The biofuel research and production sector is enjoying an unprecedented amount of public and private effort in order to remove various financial and technical barriers. One of these very important barriers is the challenge of developing biofuels that are compatible with existing gasoline, jet fuel and diesel infrastructure. The United States Department of Energy has been championing efforts that ensure that the next generation of biofuels will be regarded as “drop-in” biofuels. According to the Former Undersecretary of the United States Department of Energy, Kristina Johnson,  “drop in” biofuels can be defined as fuels produced from various biomass which are compatible with the over $9 trillion energy refinery and gas station infrastructure currently available in the United States (Excerpts from the 4th Annual Cellulosic Biofuel Summit 2009 ).

Biofuel production involves the use of biomass raw materials extracted from the environment, which are transported to processing sites where the biomass is converted into biofuels. From these processing sites, the produced biofuel is then conveyed to end users through distribution points. It is therefore important to acknowledge the effects of activities and processes at each stage of the life cycle of biofuels on sustainable development – economic feasibility, environmental soundness and social acceptance. A Life Cycle Assessment (LCA) that looks at describing the environmental profile of the whole supply chain of drop-in biofuels is thus important.  There are two types of LCA methodologies - the attributional LCA which uses average data for each unit process and the consequential LCA which relies on marginal data for its analysis (Ekvall and Andrae, 2006). Additionally, attributional LCA analysis defines the status quo whilst the consequential LCA measures the impacts through changes in the physical flows.

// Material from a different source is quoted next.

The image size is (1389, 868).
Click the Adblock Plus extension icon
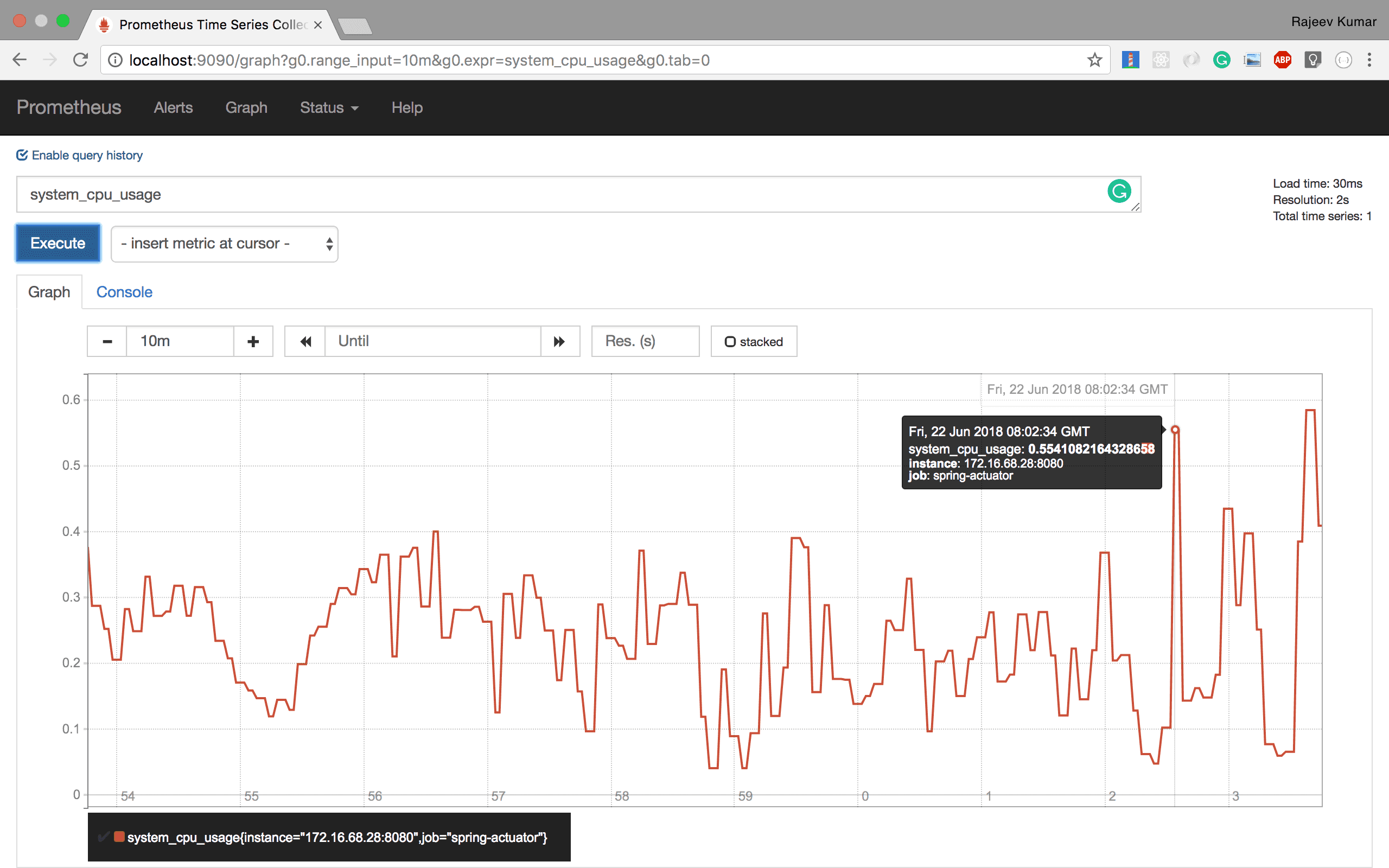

System dynamics is a mathematical and methodological approach used in understanding complex systems over time. It helps us to better understand the interactions that will go into producing results when interactions between components of a system are simulated. The coupling of system dynamics with a consequential LCA conducted on forest based “drop-in” biofuels in the state of Maine can reveal many intriguing facts that might not be revealed in the forecasting associated with consequential LCA. System dynamics will help us gain qualitative insights into understanding the intricacies of economic, ecological and social issues when they interact with biofuel systems. The results of this study will be presented at the meeting.